→ **Kaynak metin**:
====

Türkiye’de dün Mısır’ın Sina Yarımadası’ndaki terör saldırısında
öldürülen 305 kişinin anısına bir günlük resmi yas ilan edildi,
kamu kuruluşlarında bayraklar yarıya indirildi.
Yerinde bir tepkiydi.
Sadece Mısır tarihinin en kanlı terör eylemi karşısında sessiz
kalmamak bakımından değil, saldırganlar ve kurbanlarının kimler
olduklarının bizleri yakından ilgilendirmesi dolayısıyla da
doğruydu bu bir günlük yas ilanı...
Lakin yas ilan etmek başka, gerçekten yas tutmak başka...
Bayrakları yarıya indirmekle yetinmek şekilcilikten ibaret.
Dünyayı üzüntüye sevk eden bir hadise dolayısıyla yas tutmak,
düşünerek yoğunlaşmayı ve tartışmayı gerektirir.
O halde üzerimize düşeni yapmayı deneyelim...

====

→ **Yapılacak işler**:
1. Sina Yarımadası saldırısına ilişkin kaynak metne göre bir günlük resmi yas ilanı hangi gerekçelerle doğru bulunuyor? Bir ila üç cümleyle açıklayın.
2. Sina Yarımadası saldırısına ilişkin kaynak metnin bittiği yerden itibaren devamını yazın.

====

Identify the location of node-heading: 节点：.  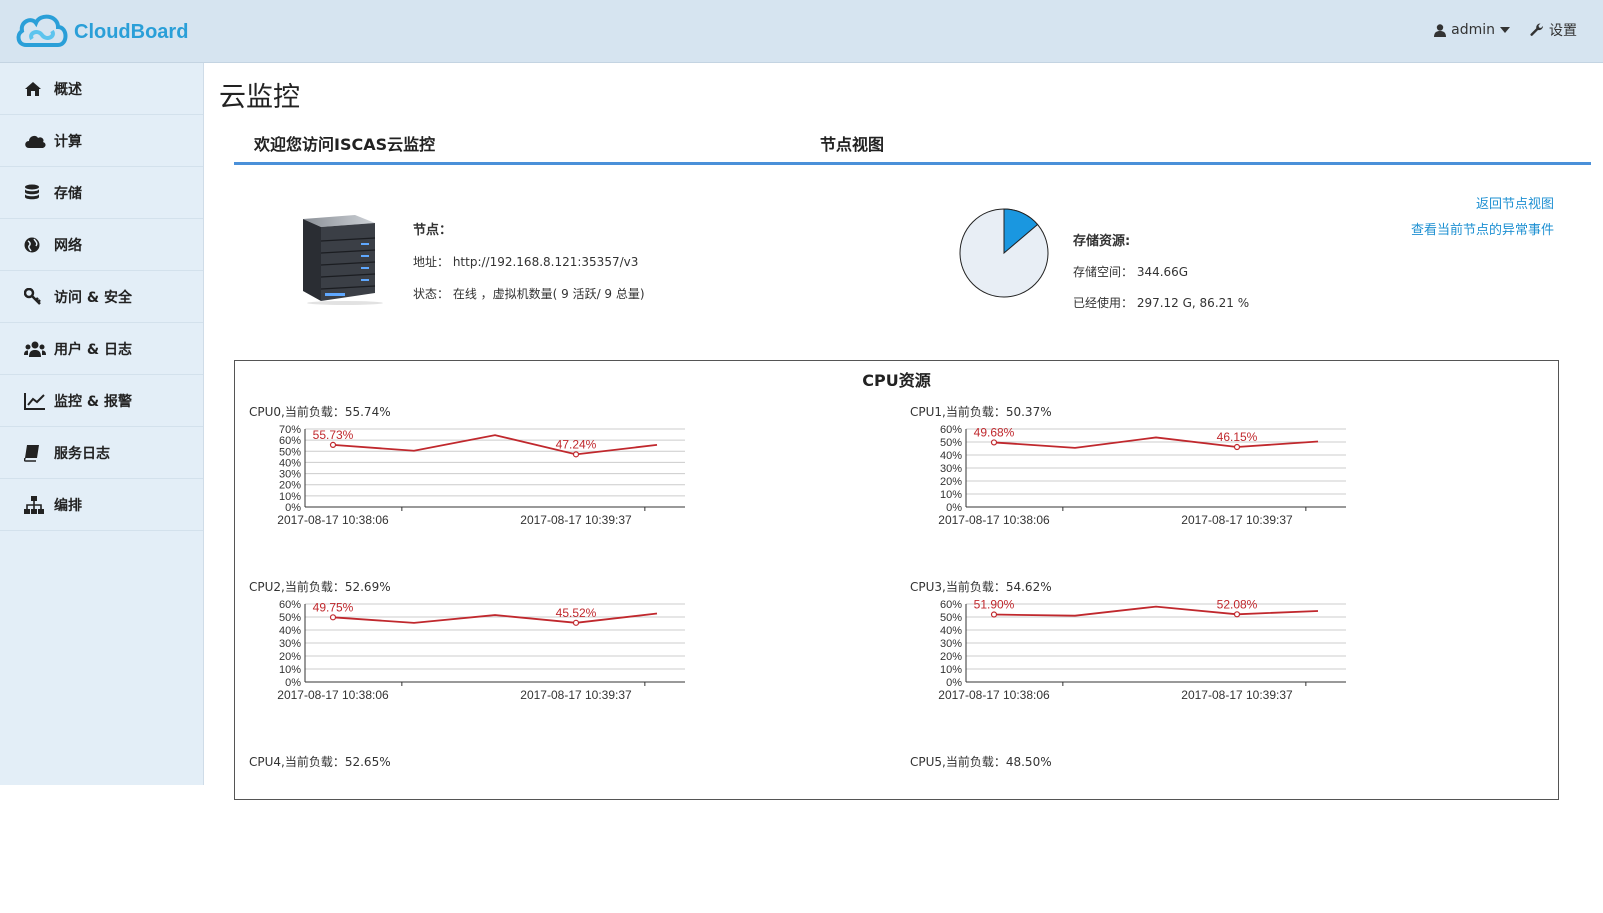
(433, 230).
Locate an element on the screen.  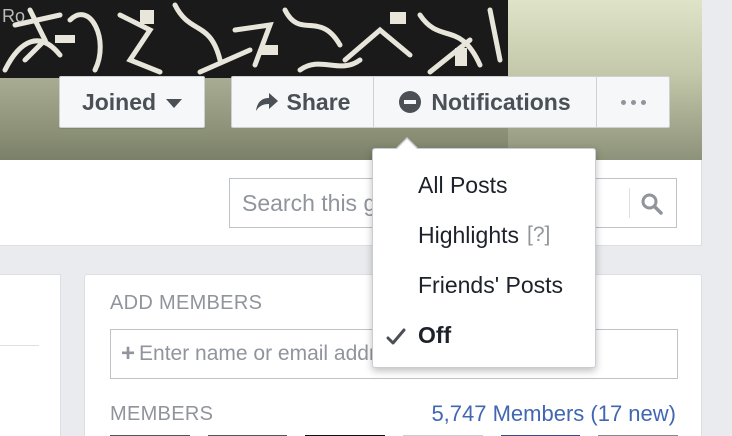
chevron-down-icon is located at coordinates (174, 103).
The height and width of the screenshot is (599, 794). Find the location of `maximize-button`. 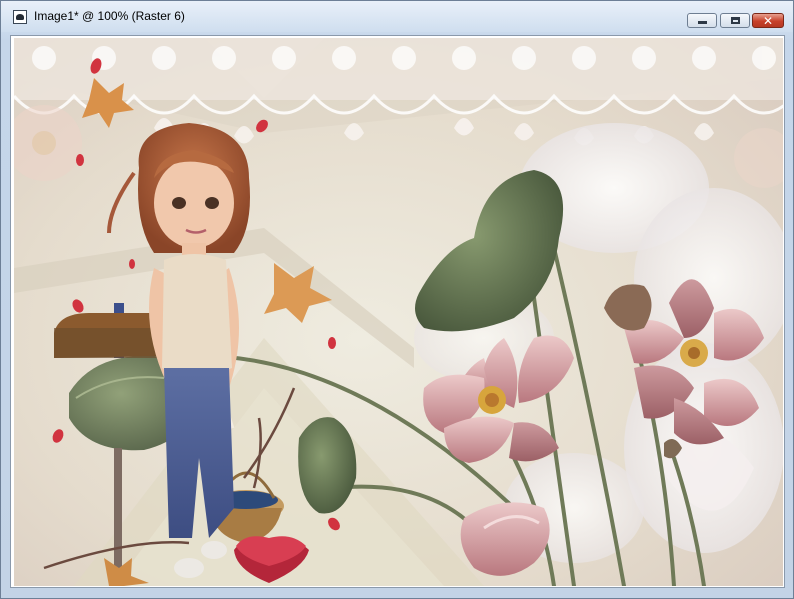

maximize-button is located at coordinates (735, 20).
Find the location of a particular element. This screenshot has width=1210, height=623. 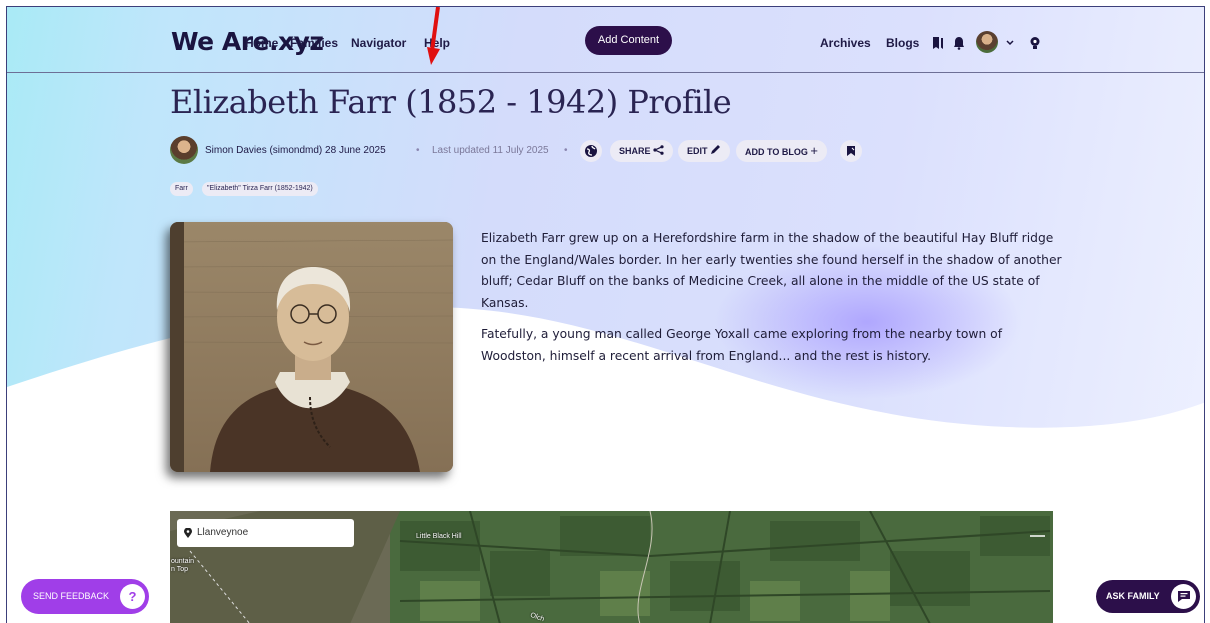

edit-button: EDIT is located at coordinates (704, 151).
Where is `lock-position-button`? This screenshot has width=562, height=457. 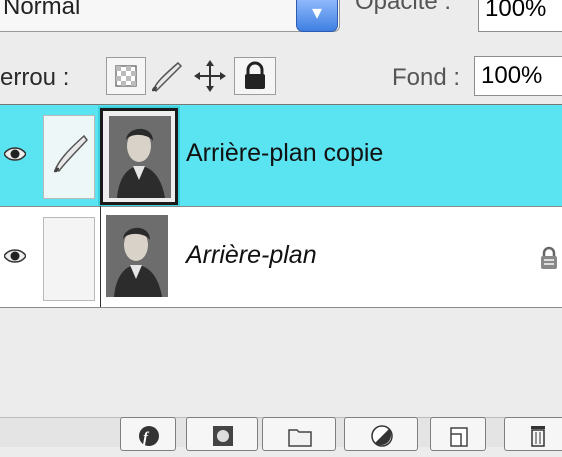
lock-position-button is located at coordinates (210, 76).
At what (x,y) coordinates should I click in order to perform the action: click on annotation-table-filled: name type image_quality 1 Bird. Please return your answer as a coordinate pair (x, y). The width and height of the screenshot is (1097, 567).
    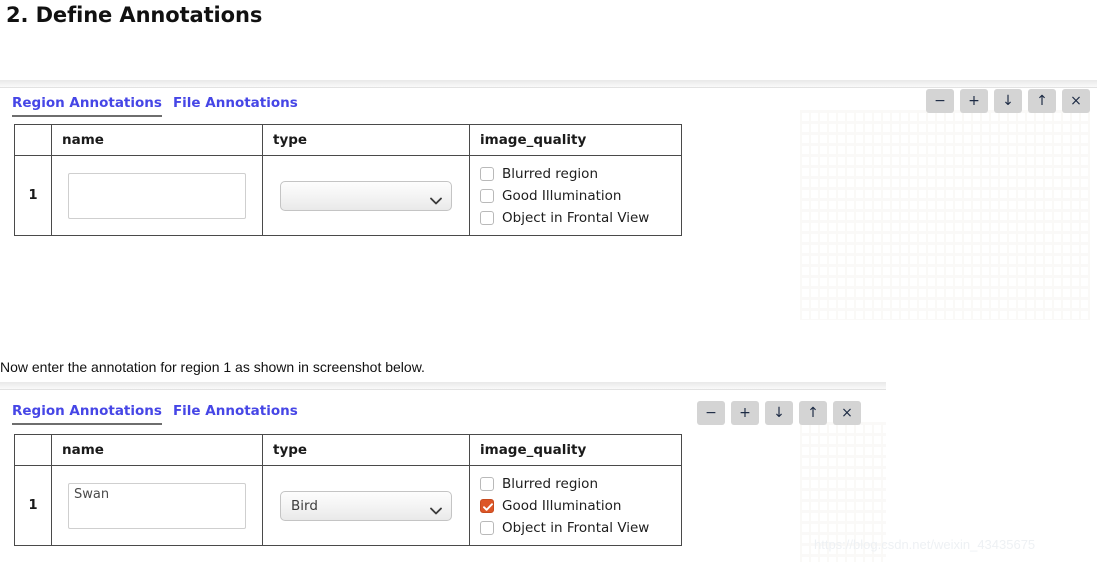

====

→ **Beklenen sonuçlar**:
1. Yas ilanı, Mısır tarihinin en kanlı terör eylemi karşısında sessiz kalmamayı sağladığı için yerinde bir tepki sayılıyor. Saldırganların ve kurbanlarının kimler olduğunun bizi yakından ilgilendirmesi de ilanı doğru kılan ikinci gerekçe olarak gösteriliyor.

2.
IŞİD doğrudan üstlenmese de Bir El-Abd kasabasındaki, Sünni
mezhebinden Sufilerin ibadet ettiği El-Ravda Camii’nde cuma namazı
için toplananlara karşı saldırının bu örgüt tarafından
düzenlendiğine dair genel bir kabul söz konusu. Bunun bir nedeni
teröristlerin IŞİD flamaları taşıdıklarının görülmesi, ikinci
nedeni de IŞİD’in Sina’nın yanı sıra Mali ve Pakistan gibi diğer
bazı ülkelerde “tekfir ettiği” yani İslam dışı sayarak
düşmanlaştırdığı Sufileri bundan önce de hedef aldığının
bilinmesi... Velhasıl yeni bir fenomenle karşı karşıya değiliz.
Burada bir parantez açarak, Tayfun Atay’ın dünkü
Cumhuriyet’te yayımlanan “Sufilik, Selefilik, IŞİD, Türkiye”
başlıklı yazısını atladıysanız, mutlaka okumanızı salık veririm.
Atay, “IŞİD’in eylemini kendince gerekçelendirecek dayanak, İslam
tarihinde mevcuttur” dedikten sonra IŞİD’cileri kastederek ekliyor:
“Tarihsel olarak, sosyolojik olarak, sosyal antropolojik olarak
bunlara ‘Müslüman’ demek durumundayız. (...) Din adına yapılan
sa...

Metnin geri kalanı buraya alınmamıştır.